Partnering to study Philadelphia’s ‘urban forest’

Forest Station

Penn faculty and students have been working with the U.S. Forest Service’s Philadelphia Urban Field Station to understand how trees in cities impact the surrounding air, water, climate, soils, and population.

Conjure up an image of a forest. Chances are you’re imagining a vast tract of treed space seemingly untouched by humans. So why, then, did the U.S. Forest Service (USFS) open an office in the urban, heavily populated landscape of Philadelphia?

“Eighty percent of Americans live in urban areas, and urban natural resources are vital to environmental health and community well-being,” says Sarah Low, coordinator of the USFS’s Philadelphia Urban Field Station, which opened its doors in Center City a little more than one year ago. “Forest Service scientists study all angles of urban forestry, from the environmental benefits of trees to how they contribute to people’s health and happiness.”

Penn faculty and students have been integral players in the Field Station’s efforts to understand how trees in cities impact the surrounding air, water, climate, soils—and human beings, as well.

Soon after the station opened, it took a major step to engage local academics by offering a fellowship to six students in the Philadelphia area to conduct research related to the USFS mission of sustaining ecosystems to meet human needs.

Two Penn students, Anna Shipp and Shea Zwerver, won fellowships, earning financial and logistical support as well as mentorship from Forest Service scientists.

“I had a research idea already that fit perfectly with what the fellowship was geared toward,” says Shipp, who is part of Penn’s Master of Environmental Studies program. “The project I’m working on is about South Philly residents’ perceptions of and preferences for urban trees and green spaces within their neighborhood.”

This research will form the capstone project for Shipp’s master’s degree. She is just beginning to collect data, but her plan is to survey members of various community groups in South Philadelphia neighborhoods. She’ll have participants rank the type of green spaces they prefer, with possibilities ranging from tranquil sitting areas to community gardens. Shipp is hopeful that her results inform the city’s planning, including the mayor’s Greenworks Philadelphia initiative.

Charles Branas, an epidemiology professor in the Perelman School of Medicine, is also partnering with the Field Station to expand his research on how the city’s green spaces can impact residents’ health. Specifically, he has found that vacant lots “beautified” by planting trees and other vegetation were associated with reductions in gun violence in the surrounding area and, in some cases, lowered levels of stress and fear and increased exercise participation in area residents.

The Pennsylvania Horticultural Society (PHS) was a partner in this study, as they conducted the vacant lot clean-up and planting efforts. It was through the PHS that Branas connected to the USFS.

Now, Branas is welcoming a new postdoctoral researcher in his lab, Michelle Kondo, who will be jointly funded by the National Institutes of Health and the USFS. Kondo, who is currently finishing a postdoctoral fellowship at the School of Social Policy & Practice, will be measuring the effect of vegetation on air pollution and tying that to health outcomes in Philadelphia neighborhoods.

“For example, we want to be able to monitor areas with and without vegetation,” says Kondo. “We know that near roadways with a lot of traffic there’s going to be particle and gas pollution within a certain distance of that roadway, but one question is whether and how vegetation can reduce the attenuation of that pollution.”

Field Service

Penn student Anna Shipp will show South Philadelphia community groups photos such as these to get a sense of the types of green spaces they prefer in their neighborhoods.

Obtaining this kind of spatial data and presenting it in an informative way is the task of another Penn entity, the Cartographic Modeling Laboratory (CML), which is a partnership among the schools of Medicine, Design, and Social Policy & Practice.

“We support researchers across Penn’s campus who are interested in bringing a visual aspect or spatial aspect to their research,” says Tara Jackson, the CML’s executive director.
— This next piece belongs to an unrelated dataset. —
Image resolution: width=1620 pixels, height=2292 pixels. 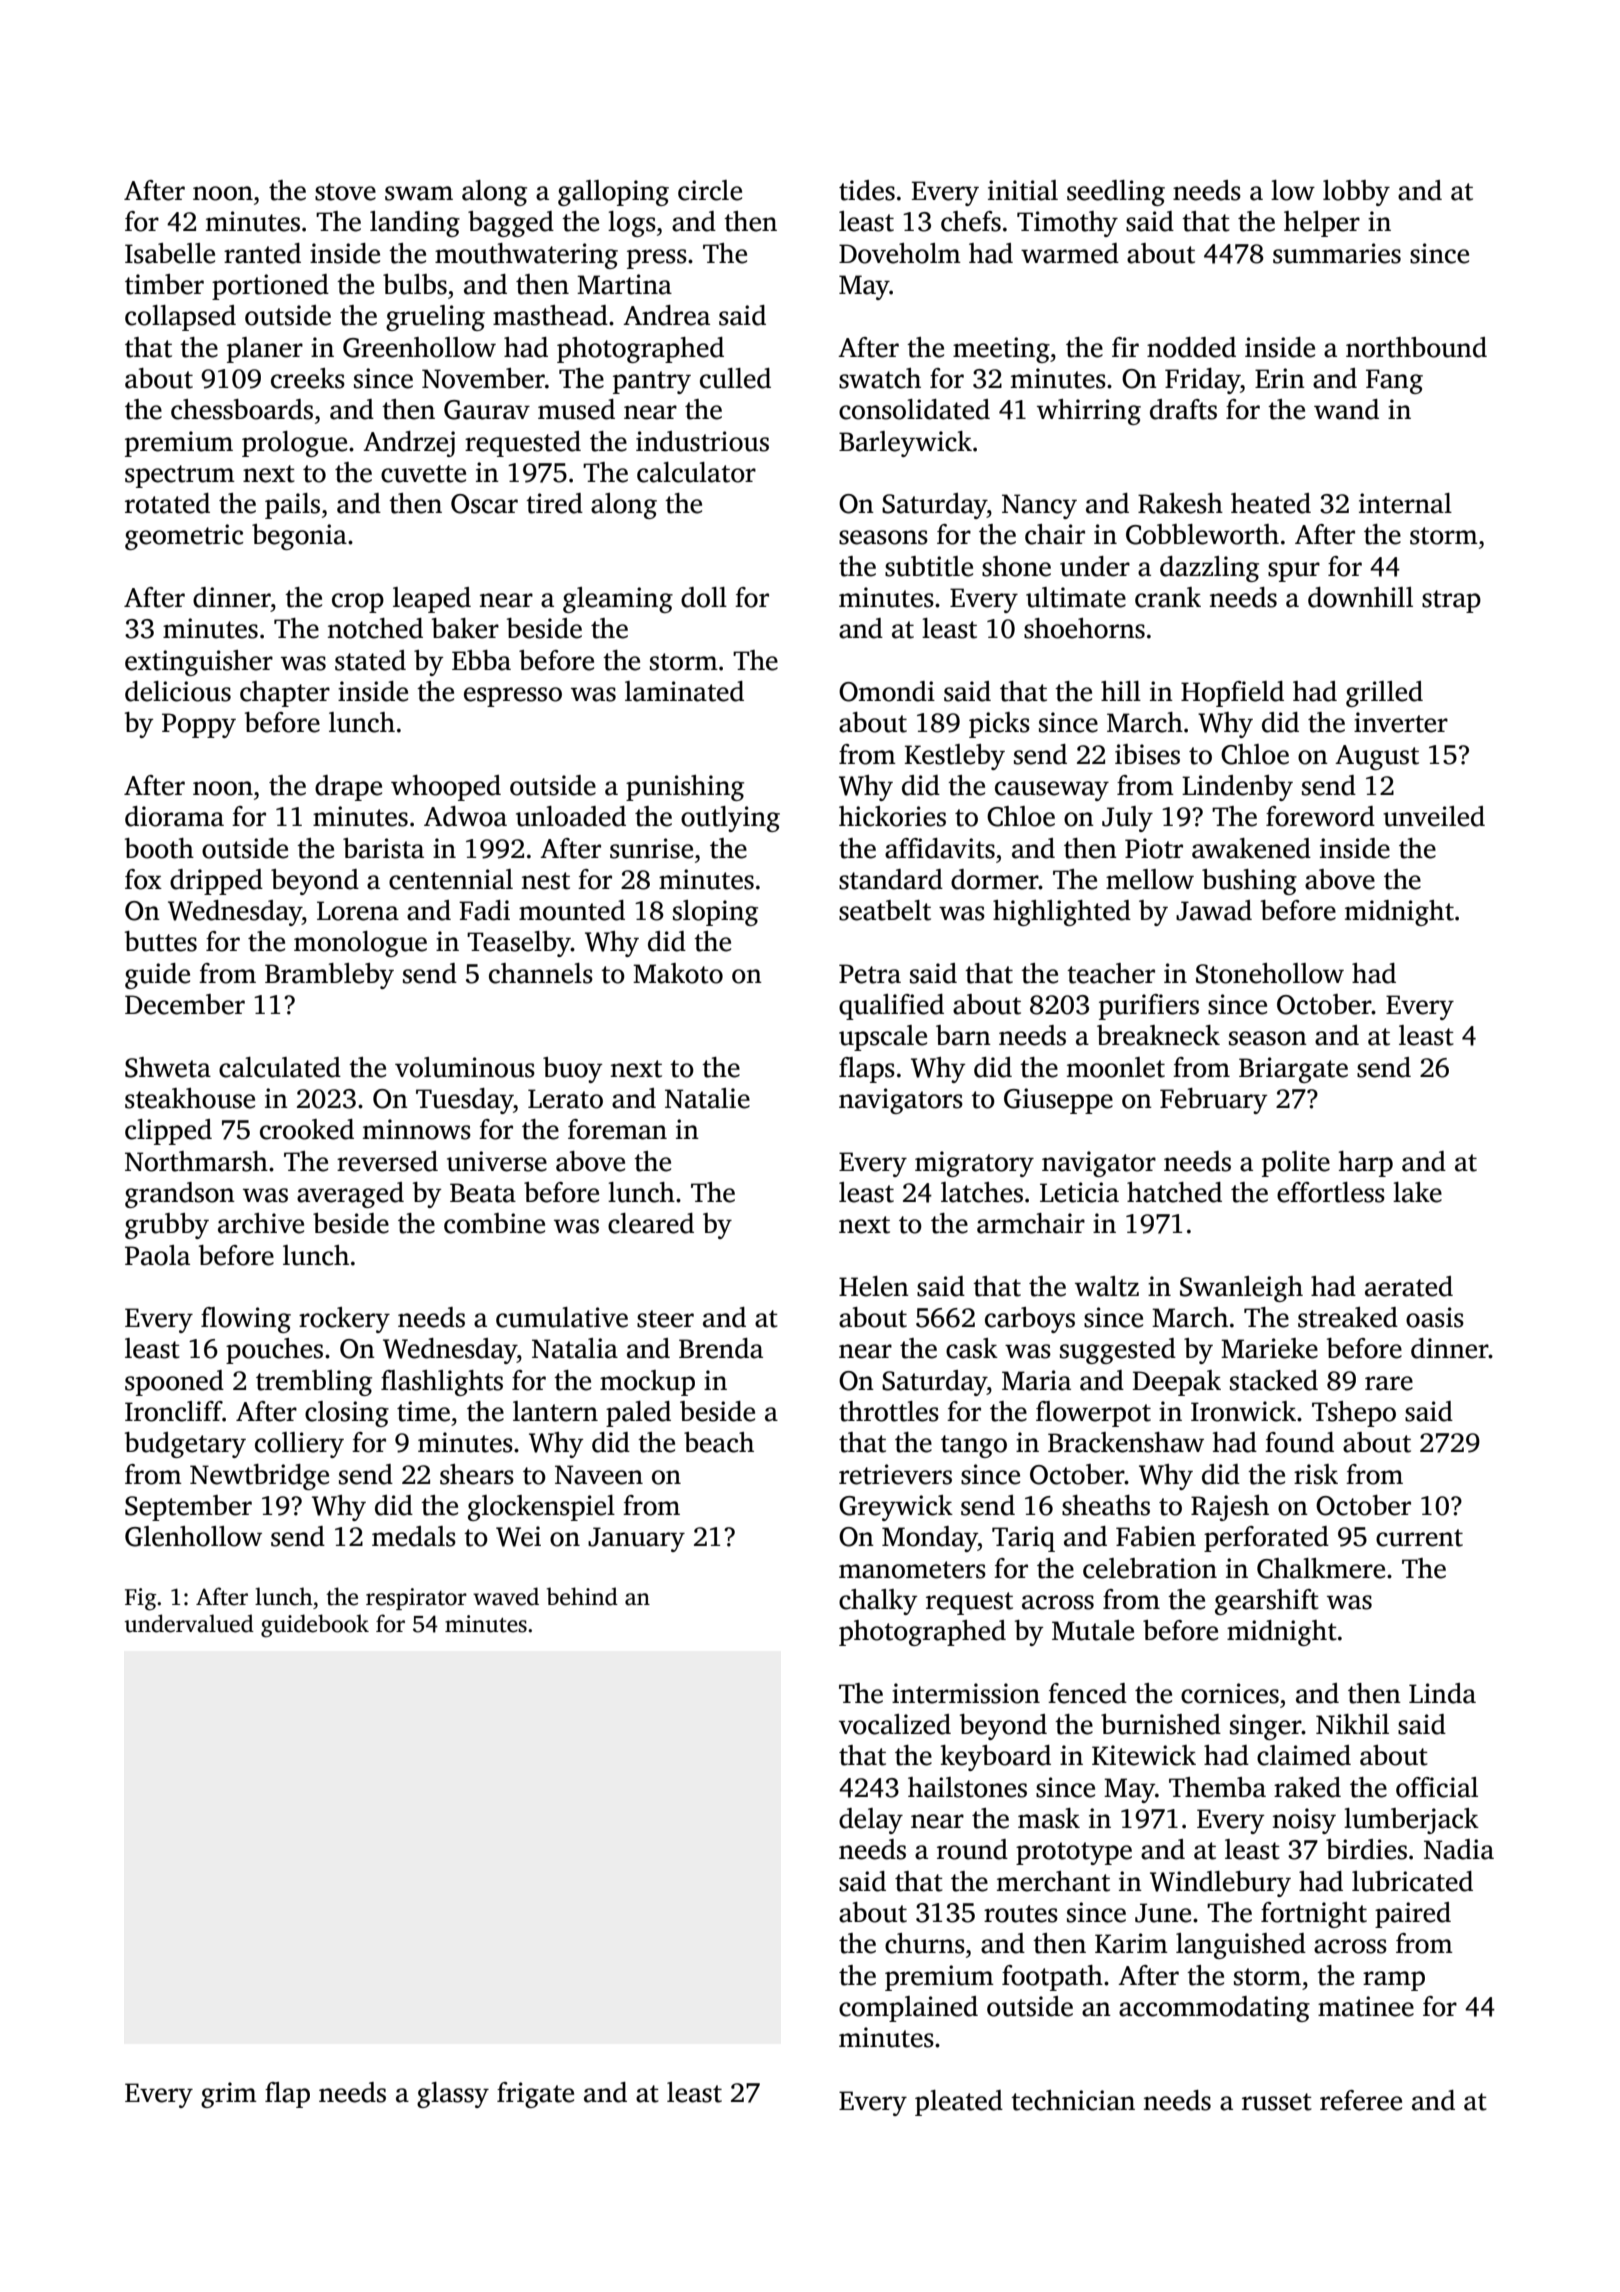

That includes Branas’s work; the CML compiled data on crime statistics, parcel size, code violations, and other features of vacant lots across the city, helping lend weight to his analysis.

There are still more connections between the Field Station and Penn. Wharton’s Susan Wachter, the Richard B. Worley Professor of Financial Management and professor of real estate and finance who is also co-director of Penn’s Institute for Urban Research, has previously studied how tree planting influences home values in the Philadelphia area. Moving forward, she will be working with Penn colleagues, the Forest Service, and other partners to explore more broadly how trees and additional “green infrastructure” provide ecosystem services to the city’s population. Plans are in progress to host a workshop at Penn this spring, in conjunction with the USFS and the U.S. Geological Survey, which will further delve into those topics.

A year in, and with the Field Station gearing up to select its next round of fellowship recipients, it appears that the Penn-USFS collaborations will only grow.

“We’re very pleased to have this connection with the Forest Service and we hope it continues into the far future,“ says Branas.